* REQUIREMENT: From the data below, restate every line word for word.

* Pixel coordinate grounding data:
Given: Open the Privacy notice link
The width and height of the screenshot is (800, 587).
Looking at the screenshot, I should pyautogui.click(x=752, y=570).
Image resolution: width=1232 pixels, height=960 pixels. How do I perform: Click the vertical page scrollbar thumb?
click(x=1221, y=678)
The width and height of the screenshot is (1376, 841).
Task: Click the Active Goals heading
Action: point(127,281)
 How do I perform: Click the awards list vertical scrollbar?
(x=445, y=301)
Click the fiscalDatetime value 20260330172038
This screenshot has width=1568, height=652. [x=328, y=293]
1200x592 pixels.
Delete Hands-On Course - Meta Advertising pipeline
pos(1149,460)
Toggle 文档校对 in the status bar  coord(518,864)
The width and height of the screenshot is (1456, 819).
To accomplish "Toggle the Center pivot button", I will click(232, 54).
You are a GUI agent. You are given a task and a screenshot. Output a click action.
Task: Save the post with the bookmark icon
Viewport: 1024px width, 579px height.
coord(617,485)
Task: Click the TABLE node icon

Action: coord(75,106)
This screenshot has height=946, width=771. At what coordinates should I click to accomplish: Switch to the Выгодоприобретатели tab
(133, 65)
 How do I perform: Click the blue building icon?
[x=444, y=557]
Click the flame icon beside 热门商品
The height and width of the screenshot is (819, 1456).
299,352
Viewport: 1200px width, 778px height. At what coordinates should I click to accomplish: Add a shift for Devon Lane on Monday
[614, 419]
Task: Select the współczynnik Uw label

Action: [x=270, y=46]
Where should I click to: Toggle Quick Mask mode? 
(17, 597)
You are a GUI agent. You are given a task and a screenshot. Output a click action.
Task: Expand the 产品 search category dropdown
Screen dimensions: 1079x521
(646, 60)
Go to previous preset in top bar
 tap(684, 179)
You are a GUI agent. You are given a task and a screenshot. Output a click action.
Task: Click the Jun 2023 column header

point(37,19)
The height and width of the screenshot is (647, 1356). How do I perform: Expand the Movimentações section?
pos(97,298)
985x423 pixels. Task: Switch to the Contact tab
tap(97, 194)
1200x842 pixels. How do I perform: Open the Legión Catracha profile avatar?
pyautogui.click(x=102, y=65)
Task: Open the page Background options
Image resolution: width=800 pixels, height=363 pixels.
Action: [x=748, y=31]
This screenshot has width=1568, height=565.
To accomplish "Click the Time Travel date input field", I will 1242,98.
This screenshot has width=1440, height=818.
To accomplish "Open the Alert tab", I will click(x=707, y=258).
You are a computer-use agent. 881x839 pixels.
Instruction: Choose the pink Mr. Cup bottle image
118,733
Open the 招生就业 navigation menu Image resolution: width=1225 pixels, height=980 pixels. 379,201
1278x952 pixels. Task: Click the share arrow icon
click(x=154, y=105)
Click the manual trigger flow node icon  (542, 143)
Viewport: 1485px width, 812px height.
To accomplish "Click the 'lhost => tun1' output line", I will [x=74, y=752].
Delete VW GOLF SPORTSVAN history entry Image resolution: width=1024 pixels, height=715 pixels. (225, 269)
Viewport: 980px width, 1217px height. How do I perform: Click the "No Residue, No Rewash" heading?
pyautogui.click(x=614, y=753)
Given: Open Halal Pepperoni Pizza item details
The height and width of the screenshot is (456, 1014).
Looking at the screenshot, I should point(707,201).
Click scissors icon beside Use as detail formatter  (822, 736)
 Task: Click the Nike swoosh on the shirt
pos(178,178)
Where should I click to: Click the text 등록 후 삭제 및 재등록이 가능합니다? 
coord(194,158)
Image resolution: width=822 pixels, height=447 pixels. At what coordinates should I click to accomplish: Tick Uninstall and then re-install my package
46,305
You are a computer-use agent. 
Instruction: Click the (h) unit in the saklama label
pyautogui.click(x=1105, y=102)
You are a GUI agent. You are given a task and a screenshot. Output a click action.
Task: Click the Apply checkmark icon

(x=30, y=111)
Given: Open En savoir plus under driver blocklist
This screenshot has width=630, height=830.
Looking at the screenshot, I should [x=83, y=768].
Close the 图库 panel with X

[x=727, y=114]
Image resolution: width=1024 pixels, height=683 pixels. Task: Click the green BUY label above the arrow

* RESULT OF THIS EXERCISE:
Given: Open the Privacy notice link
The width and height of the screenshot is (800, 587).
Looking at the screenshot, I should pyautogui.click(x=752, y=570).
Image resolution: width=1232 pixels, height=960 pixels. How do I perform: Click the vertical page scrollbar thumb?
click(x=1221, y=678)
The width and height of the screenshot is (1376, 841).
Task: Click the Active Goals heading
Action: point(127,281)
 How do I perform: Click the awards list vertical scrollbar?
(x=445, y=301)
Click the fiscalDatetime value 20260330172038
This screenshot has width=1568, height=652. [x=328, y=293]
1200x592 pixels.
Delete Hands-On Course - Meta Advertising pipeline
pos(1149,460)
Toggle 文档校对 in the status bar  coord(518,864)
The width and height of the screenshot is (1456, 819).
To accomplish "Toggle the Center pivot button", I will click(232, 54).
You are a GUI agent. You are given a task and a screenshot. Output a click action.
Task: Save the post with the bookmark icon
Viewport: 1024px width, 579px height.
coord(617,485)
Task: Click the TABLE node icon

Action: coord(75,106)
This screenshot has height=946, width=771. At what coordinates should I click to accomplish: Switch to the Выгодоприобретатели tab
(133, 65)
 How do I perform: Click the blue building icon?
[x=444, y=557]
Click the flame icon beside 热门商品
The height and width of the screenshot is (819, 1456).
299,352
Viewport: 1200px width, 778px height. At what coordinates should I click to accomplish: Add a shift for Devon Lane on Monday
[614, 419]
Task: Select the współczynnik Uw label

Action: [x=270, y=46]
Where should I click to: Toggle Quick Mask mode? 
(17, 597)
You are a GUI agent. You are given a task and a screenshot. Output a click action.
Task: Expand the 产品 search category dropdown
Screen dimensions: 1079x521
(646, 60)
Go to previous preset in top bar
 tap(684, 179)
You are a GUI agent. You are given a task and a screenshot. Output a click action.
Task: Click the Jun 2023 column header

point(37,19)
The height and width of the screenshot is (647, 1356). How do I perform: Expand the Movimentações section?
pos(97,298)
985x423 pixels. Task: Switch to the Contact tab
tap(97, 194)
1200x842 pixels. How do I perform: Open the Legión Catracha profile avatar?
pyautogui.click(x=102, y=65)
Task: Open the page Background options
Image resolution: width=800 pixels, height=363 pixels.
Action: [x=748, y=31]
This screenshot has width=1568, height=565.
To accomplish "Click the Time Travel date input field", I will 1242,98.
This screenshot has width=1440, height=818.
To accomplish "Open the Alert tab", I will click(x=707, y=258).
You are a computer-use agent. 881x839 pixels.
Instruction: Choose the pink Mr. Cup bottle image
118,733
Open the 招生就业 navigation menu Image resolution: width=1225 pixels, height=980 pixels. 379,201
1278x952 pixels. Task: Click the share arrow icon
click(x=154, y=105)
Click the manual trigger flow node icon  (542, 143)
Viewport: 1485px width, 812px height.
To accomplish "Click the 'lhost => tun1' output line", I will [x=74, y=752].
Delete VW GOLF SPORTSVAN history entry Image resolution: width=1024 pixels, height=715 pixels. (225, 269)
Viewport: 980px width, 1217px height. How do I perform: Click the "No Residue, No Rewash" heading?
pyautogui.click(x=614, y=753)
Given: Open Halal Pepperoni Pizza item details
The height and width of the screenshot is (456, 1014).
Looking at the screenshot, I should point(707,201).
Click scissors icon beside Use as detail formatter  (822, 736)
 Task: Click the Nike swoosh on the shirt
pos(178,178)
Where should I click to: Click the text 등록 후 삭제 및 재등록이 가능합니다? 
coord(194,158)
Image resolution: width=822 pixels, height=447 pixels. At what coordinates should I click to accomplish: Tick Uninstall and then re-install my package
46,305
You are a computer-use agent. 
Instruction: Click the (h) unit in the saklama label
pyautogui.click(x=1105, y=102)
You are a GUI agent. You are given a task and a screenshot. Output a click action.
Task: Click the Apply checkmark icon

(x=30, y=111)
Given: Open En savoir plus under driver blocklist
This screenshot has width=630, height=830.
Looking at the screenshot, I should [x=83, y=768].
Close the 图库 panel with X

[x=727, y=114]
Image resolution: width=1024 pixels, height=683 pixels. Task: Click the green BUY label above the arrow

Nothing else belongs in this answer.